(ENTRIES SUPPLIED Opens)

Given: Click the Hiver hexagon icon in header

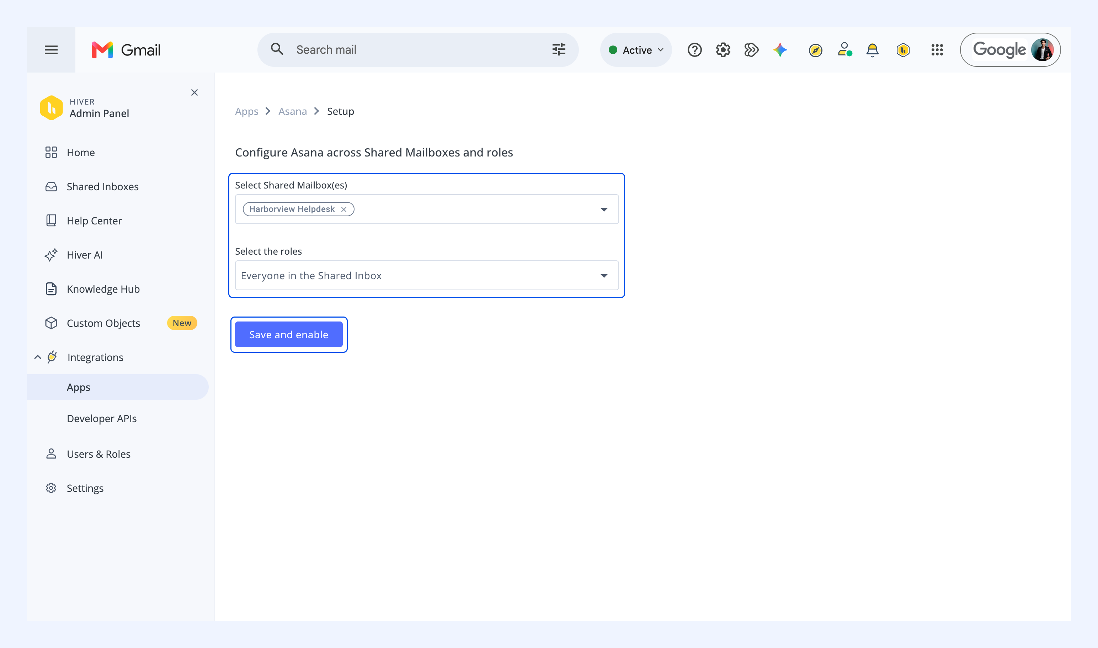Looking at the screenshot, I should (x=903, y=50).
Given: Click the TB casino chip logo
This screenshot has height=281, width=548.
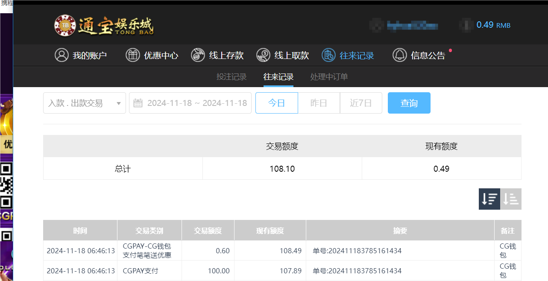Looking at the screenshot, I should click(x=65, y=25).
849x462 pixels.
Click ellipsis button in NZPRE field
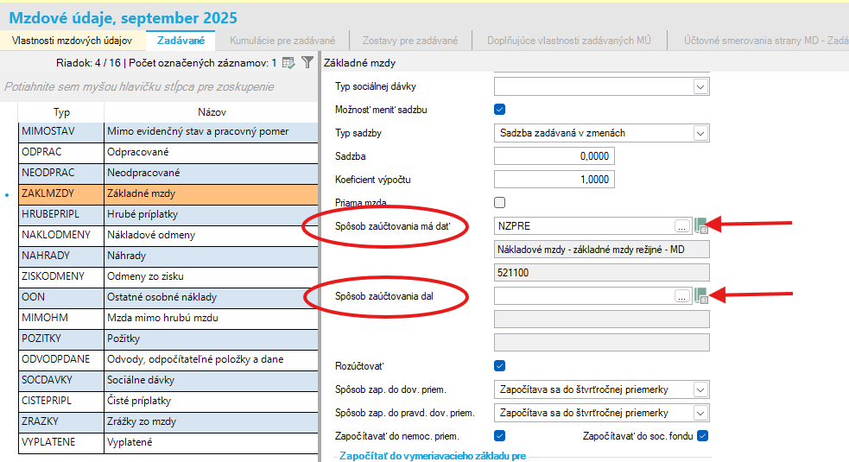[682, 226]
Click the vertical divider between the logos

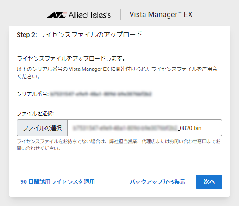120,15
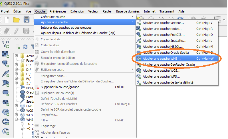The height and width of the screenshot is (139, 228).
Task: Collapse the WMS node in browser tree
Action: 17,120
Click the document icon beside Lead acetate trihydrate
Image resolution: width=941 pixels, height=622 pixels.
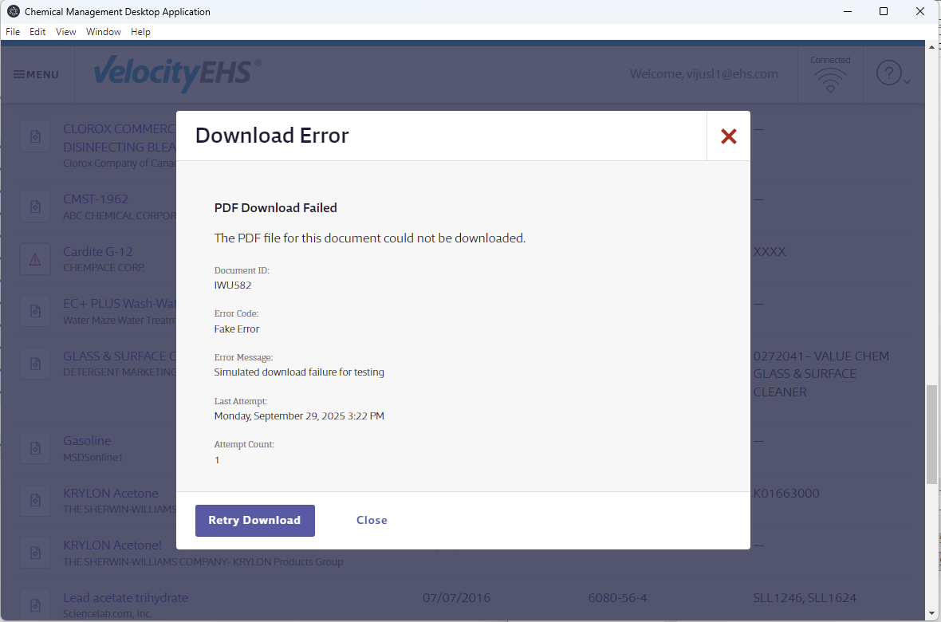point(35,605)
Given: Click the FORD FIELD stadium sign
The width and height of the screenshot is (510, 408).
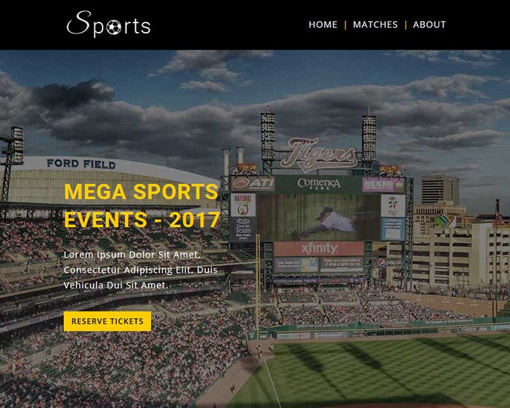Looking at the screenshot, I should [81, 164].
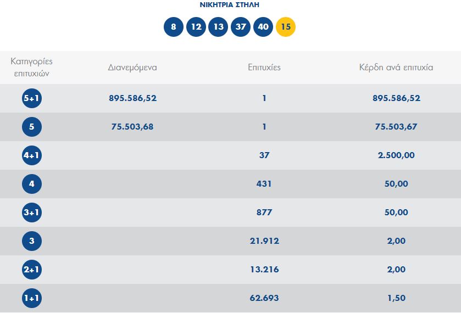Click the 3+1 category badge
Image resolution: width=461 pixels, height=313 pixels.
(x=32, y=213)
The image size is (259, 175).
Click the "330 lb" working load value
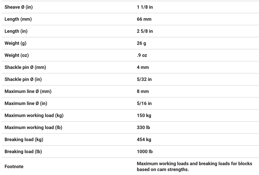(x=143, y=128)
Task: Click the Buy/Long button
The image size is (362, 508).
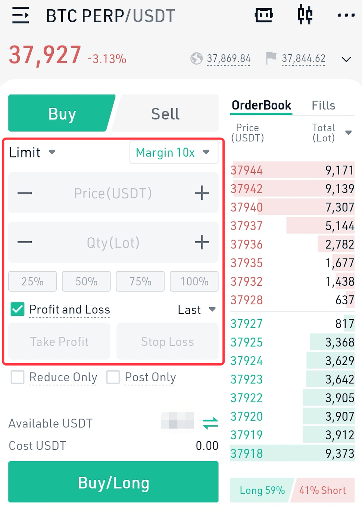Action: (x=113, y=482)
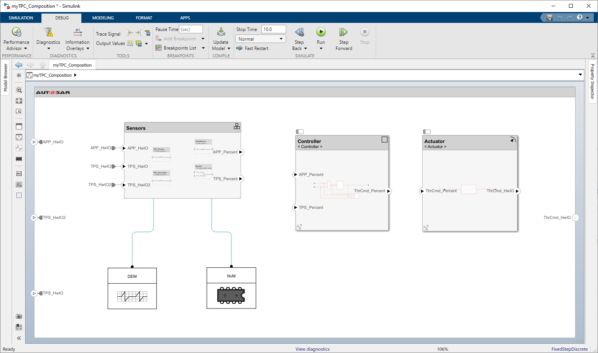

(ENTRIES SUPPLIED Closes)

• EXERCISE OBJECTIVE
Your answer must be every record above, word for word, with no pictures.

• RESPONSE
Given: Click the Hiver hexagon icon in header

Looking at the screenshot, I should (x=903, y=50).
Given: Click the TB casino chip logo
This screenshot has height=281, width=548.
Looking at the screenshot, I should click(x=65, y=25).
849x462 pixels.
Click ellipsis button in NZPRE field
[682, 226]
Click the vertical divider between the logos

120,15
The height and width of the screenshot is (139, 228).
Task: Collapse the WMS node in browser tree
Action: 17,120
Click the document icon beside Lead acetate trihydrate
Image resolution: width=941 pixels, height=622 pixels.
point(35,605)
Given: Click the FORD FIELD stadium sign
The width and height of the screenshot is (510, 408).
Looking at the screenshot, I should [81, 164].
Click the 3+1 category badge
Image resolution: width=461 pixels, height=313 pixels.
(x=32, y=213)
The image size is (259, 175).
Click the "330 lb" working load value
(x=143, y=128)
Task: Click the Buy/Long button
The image size is (362, 508).
Action: (x=113, y=482)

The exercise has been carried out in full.